Collection entries:
········
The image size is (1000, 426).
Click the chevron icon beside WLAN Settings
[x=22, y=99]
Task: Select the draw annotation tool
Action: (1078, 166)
········
> Written task
Edit the rows above by replacing "chevron" with "arrow" and leave everything else as it is.

> Solved exercise
The image size is (1000, 426).
Click the arrow icon beside WLAN Settings
[x=22, y=99]
Task: Select the draw annotation tool
Action: (1078, 166)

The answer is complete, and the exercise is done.